Microsofts implementation is incompatible to what ISO specified, mainly because in the ISO standardization process, ISO dropped some of the byzantine stuff in OOXML. Microsoft never adjusted its implementation to that, so AFAIK today there is no implementation of the standard in existence.
Which is what is so frustrating about major corporations and their approach to the law. Or rather how the law is enforced.
Small deviations from speed limits are not particularly harmful, but small deviations from the standardisation process here or breaching insider information rules in banks make a mockery of the system. They can pass the infractions off as unavoidable incompetence, but really the system should not except these specious half-truth excuses in these circumstances and should come down much harder, sooner and more often.

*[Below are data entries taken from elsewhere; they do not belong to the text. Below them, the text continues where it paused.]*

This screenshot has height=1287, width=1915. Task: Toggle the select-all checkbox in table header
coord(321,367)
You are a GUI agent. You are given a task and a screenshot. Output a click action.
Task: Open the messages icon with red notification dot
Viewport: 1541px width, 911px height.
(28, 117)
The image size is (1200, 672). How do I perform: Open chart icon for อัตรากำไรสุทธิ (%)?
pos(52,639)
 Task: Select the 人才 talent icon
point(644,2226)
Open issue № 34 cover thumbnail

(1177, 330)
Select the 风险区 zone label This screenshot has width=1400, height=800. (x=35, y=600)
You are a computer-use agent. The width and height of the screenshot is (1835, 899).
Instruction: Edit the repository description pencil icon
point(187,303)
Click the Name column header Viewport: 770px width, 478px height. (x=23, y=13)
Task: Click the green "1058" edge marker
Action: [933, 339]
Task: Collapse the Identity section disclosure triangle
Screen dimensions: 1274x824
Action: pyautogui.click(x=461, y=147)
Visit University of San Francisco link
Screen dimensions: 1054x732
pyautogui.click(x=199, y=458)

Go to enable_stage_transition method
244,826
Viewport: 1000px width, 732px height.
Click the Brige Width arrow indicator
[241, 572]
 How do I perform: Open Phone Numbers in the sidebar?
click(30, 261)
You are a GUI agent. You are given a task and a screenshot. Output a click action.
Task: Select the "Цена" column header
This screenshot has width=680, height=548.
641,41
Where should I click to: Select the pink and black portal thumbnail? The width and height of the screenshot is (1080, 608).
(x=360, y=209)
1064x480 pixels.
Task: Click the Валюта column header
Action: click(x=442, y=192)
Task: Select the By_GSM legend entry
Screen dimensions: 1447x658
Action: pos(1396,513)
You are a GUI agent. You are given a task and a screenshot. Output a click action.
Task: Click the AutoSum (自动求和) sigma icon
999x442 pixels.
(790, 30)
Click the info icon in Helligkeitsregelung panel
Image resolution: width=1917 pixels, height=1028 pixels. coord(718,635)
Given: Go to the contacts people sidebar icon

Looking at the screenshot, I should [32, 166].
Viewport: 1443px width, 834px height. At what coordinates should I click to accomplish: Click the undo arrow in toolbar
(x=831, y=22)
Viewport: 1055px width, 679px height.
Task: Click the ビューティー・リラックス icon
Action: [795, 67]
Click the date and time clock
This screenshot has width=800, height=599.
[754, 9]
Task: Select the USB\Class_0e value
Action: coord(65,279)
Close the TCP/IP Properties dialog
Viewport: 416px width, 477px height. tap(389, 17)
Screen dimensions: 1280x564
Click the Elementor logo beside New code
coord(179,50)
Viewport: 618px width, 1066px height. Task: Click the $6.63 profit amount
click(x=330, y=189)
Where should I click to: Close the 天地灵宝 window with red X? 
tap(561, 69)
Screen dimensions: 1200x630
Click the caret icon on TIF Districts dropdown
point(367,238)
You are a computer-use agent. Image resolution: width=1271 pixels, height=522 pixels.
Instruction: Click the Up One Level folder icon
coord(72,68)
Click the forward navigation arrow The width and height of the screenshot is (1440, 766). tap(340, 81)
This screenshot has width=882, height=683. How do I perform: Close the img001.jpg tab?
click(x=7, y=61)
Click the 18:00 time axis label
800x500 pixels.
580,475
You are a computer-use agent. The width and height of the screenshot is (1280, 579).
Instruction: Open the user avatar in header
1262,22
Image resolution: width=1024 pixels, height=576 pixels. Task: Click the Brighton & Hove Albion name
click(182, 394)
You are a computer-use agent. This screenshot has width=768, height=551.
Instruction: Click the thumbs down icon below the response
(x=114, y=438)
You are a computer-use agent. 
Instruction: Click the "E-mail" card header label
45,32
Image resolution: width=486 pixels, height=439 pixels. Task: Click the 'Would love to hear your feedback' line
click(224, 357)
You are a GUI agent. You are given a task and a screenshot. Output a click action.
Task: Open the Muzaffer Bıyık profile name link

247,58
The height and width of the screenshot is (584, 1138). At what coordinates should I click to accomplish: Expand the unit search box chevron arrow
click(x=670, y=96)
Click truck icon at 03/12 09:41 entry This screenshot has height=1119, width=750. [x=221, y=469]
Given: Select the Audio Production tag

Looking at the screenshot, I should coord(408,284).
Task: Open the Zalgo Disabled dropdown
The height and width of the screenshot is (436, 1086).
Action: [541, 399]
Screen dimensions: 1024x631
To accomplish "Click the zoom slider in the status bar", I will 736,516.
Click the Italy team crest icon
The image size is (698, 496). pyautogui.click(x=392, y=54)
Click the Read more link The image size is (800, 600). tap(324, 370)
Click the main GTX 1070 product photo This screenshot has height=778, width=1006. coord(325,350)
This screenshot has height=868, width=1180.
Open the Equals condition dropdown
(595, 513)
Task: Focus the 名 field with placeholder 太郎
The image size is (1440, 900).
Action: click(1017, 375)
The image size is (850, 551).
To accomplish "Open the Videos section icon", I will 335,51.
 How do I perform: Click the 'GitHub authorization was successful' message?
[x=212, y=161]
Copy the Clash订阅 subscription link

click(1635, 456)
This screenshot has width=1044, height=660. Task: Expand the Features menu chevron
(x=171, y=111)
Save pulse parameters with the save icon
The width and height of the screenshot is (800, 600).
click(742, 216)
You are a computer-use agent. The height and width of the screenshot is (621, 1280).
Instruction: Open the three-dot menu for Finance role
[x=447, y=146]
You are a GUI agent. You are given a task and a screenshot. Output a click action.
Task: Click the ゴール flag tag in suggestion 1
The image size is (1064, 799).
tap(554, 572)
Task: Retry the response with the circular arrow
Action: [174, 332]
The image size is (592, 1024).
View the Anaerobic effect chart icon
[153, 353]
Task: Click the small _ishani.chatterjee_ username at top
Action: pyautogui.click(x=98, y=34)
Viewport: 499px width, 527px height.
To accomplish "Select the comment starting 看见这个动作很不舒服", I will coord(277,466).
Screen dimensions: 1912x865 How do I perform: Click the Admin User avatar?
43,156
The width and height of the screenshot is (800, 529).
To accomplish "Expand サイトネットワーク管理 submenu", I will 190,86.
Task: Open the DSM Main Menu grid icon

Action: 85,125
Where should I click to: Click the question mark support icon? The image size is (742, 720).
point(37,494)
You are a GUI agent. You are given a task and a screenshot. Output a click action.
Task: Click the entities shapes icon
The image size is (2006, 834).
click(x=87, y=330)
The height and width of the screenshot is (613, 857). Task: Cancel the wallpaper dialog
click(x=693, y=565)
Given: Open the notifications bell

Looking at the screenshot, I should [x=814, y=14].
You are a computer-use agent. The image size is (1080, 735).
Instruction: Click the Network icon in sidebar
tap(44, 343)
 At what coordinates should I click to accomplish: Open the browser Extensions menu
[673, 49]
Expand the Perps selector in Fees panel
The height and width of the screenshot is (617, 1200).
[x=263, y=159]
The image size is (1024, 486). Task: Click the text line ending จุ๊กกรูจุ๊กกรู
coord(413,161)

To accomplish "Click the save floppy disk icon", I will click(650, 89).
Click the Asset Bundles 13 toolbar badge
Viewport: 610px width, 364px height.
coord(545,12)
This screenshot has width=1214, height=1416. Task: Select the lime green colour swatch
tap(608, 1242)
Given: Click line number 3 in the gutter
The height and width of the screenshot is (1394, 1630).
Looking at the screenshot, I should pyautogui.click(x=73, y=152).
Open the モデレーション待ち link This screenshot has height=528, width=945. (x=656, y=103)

Governments often require "standards" in their purchases for very good reasons, like not requiring all citizens to purchase a proprietary solution to interact with them or getting lower prices thanks to competition. If vendors claim to be delivering standards, but aren't really then it's not much different from selling devices or services that don't meet the requirements. Obviously there is a line where incompetence becomes fraud.
I like how Joel explains the necessary reasons why the file formats in question have to be so bad, while tacitly admitting that having a good reason for being bad doesn't make bad code any more useful.
The takeaway for me is that designing, developing and maintaining a full featured office suite is incredibly hard. And standardizing it is even harder. Look at all the teething problems that ODF had.
Microsofts implementation is incompatible to what ISO specified, mainly because in the ISO standardization process, ISO dropped some of the byzantine stuff in OOXML. Microsoft never adjusted its implementation to that, so AFAIK today there is no implementation of the standard in existence.